Few major pharmas are still in the game, GSK being the most active, while others like Johnson & Johnson or Pfizer commit to initiatives like the AMR Action Fund to aid the effort instead.
All that adds up to make developing narrow-spectrum antibiotics with potentially better resistance profiles, like abaucin, an even riskier bet than usual for investors, despite a growing need for them.
“It’s harder to make that choice, instead of going after something broad-spectrum where you can treat many different kinds of
infections,” Kosaraju said.
Phare’s nonprofit status acts as a bridge over the chasm of death. Funding for the next phase of development—finding analogues of abaucin with better medicinal profiles and conducting studies to support future human testing on them—will come from philanthropy and grants in addition to what’s provided by the Audacious Project. Then, once Phare emerges with a viable product, it plans to partner with a company in Big Pharma for further development or spin out its own venture-funded company, according to Kosaraju.

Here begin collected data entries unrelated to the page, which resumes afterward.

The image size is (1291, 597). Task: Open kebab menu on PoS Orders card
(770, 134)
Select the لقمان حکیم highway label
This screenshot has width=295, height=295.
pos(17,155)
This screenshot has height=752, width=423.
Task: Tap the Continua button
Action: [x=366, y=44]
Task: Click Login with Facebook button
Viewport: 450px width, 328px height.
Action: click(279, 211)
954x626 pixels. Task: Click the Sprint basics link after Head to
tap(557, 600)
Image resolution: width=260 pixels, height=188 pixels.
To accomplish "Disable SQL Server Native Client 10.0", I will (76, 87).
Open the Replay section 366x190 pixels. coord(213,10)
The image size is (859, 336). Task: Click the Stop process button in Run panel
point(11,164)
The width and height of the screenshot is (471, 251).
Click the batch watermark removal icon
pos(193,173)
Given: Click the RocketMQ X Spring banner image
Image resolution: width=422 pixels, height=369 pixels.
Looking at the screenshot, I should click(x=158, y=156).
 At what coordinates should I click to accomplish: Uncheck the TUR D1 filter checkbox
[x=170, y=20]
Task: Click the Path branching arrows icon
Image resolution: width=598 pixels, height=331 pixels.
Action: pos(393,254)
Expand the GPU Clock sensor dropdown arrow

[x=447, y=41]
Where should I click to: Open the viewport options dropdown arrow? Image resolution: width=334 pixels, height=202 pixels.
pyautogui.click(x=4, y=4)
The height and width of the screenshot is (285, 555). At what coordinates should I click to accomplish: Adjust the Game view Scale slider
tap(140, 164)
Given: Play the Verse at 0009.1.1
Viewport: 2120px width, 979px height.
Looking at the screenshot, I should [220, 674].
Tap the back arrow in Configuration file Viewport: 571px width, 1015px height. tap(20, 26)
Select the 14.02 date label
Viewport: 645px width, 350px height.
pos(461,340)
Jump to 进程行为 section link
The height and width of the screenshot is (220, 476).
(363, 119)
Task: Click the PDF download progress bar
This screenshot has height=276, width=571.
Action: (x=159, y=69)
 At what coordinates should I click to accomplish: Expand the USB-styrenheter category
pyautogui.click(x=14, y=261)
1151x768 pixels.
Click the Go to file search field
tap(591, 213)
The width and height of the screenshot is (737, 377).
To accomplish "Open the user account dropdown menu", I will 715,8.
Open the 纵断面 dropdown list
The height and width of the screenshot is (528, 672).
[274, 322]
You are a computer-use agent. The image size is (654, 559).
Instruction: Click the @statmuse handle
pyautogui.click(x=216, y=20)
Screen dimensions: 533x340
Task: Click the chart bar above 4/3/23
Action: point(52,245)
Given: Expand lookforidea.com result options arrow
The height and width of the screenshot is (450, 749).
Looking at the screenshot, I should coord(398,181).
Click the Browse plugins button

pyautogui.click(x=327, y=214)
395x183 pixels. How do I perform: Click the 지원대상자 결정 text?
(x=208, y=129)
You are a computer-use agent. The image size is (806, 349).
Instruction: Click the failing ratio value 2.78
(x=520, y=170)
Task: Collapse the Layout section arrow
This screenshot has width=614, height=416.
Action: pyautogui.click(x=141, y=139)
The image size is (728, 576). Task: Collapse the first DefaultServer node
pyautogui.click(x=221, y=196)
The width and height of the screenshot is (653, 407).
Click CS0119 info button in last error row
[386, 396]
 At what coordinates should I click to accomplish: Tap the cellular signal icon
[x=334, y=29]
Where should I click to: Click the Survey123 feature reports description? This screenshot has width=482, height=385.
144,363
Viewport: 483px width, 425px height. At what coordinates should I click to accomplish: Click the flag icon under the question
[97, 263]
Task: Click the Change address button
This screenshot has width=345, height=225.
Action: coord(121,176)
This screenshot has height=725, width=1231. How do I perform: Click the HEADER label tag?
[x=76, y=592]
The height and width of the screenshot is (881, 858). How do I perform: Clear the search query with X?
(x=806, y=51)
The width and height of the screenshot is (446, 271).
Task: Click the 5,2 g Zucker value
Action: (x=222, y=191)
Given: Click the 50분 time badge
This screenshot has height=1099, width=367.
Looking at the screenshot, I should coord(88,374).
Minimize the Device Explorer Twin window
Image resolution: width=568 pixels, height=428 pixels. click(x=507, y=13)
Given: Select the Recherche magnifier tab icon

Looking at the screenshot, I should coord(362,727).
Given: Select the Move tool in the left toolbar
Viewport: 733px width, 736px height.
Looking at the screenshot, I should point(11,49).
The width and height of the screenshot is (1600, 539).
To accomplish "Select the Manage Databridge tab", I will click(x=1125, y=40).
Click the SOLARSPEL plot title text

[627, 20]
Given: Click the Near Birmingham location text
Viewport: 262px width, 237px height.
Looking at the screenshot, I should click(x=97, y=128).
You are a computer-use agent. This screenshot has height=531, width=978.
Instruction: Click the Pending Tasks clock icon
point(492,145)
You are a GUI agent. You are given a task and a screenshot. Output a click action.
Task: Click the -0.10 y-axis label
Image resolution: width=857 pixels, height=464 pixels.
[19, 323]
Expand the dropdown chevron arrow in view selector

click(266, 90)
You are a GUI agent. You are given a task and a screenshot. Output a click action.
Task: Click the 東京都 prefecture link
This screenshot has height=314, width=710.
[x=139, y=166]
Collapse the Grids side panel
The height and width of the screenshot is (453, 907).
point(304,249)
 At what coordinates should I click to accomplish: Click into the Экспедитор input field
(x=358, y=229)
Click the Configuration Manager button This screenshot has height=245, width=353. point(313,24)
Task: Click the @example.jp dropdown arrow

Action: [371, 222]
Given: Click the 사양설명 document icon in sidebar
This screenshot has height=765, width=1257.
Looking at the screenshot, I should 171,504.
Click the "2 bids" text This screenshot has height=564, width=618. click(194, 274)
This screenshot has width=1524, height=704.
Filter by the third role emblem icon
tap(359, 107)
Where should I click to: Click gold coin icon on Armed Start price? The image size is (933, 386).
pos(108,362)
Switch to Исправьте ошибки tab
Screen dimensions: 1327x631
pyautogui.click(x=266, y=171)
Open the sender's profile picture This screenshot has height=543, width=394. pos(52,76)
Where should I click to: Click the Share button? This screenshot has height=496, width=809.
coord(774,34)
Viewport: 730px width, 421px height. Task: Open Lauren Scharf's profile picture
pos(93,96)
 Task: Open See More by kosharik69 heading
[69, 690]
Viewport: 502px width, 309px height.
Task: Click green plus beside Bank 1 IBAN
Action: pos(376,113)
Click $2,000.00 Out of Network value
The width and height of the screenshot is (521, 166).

“This helps us bridge to the point that our drugs are de-risked, where the chance of success is much higher,” she said. On top of that, she added, “the nonprofit model enables us to do truly innovative work—to go after the most difficult-to-treat pathogens on the WHO list and stay laser-focused without the pressures of commercial funding.”
Let the robots in (but keep the humans, too)
Like other AI tools in drug discovery, Stokes’ and Collins’ machine learning platform is already mitigating expenses by streamlining the process of mining for candidates. While the model is ultimately a “suggestion generation machine,” Stokes said, it cuts down the number of experiments humans have to do—and the price. On average, it takes drug developers 4.5 years and $2.5 million to get from discovery through the pre-investigational new drug application stage, Kosaraju said. Thanks to the AI platform, Phare estimates that time can be cut down to 2.5 years at a third of the cost.
Those figures may have room to fall further as the technology’s predictive power improves with the addition of more data sets. It will get better at being able to tell what compounds are most likely to work not only against microbes, but in animals and humans, too.
“I think that in the future we will be able to more robustly apply machine learning models to help us not only predict which compounds might be antibacterial in a dish, but also those that perhaps are most likely to successfully traverse preclinical and clinical development,” Stokes said.
The platform can’t do all the work alone, of course. Just as important as training the models on new data is optimizing the way researchers interact with them, Stokes explained. Like any other laboratory tool, scientists must learn to use AI effectively.
“Maybe this is a misconception on my part, but I feel that oftentimes, people think of AI models as these static entities,” Stokes said. “I don’t see them as that. I see these models as entities that work with us, and that we have to learn to work with them appropriately in order to maximize the net benefit to drug discovery.”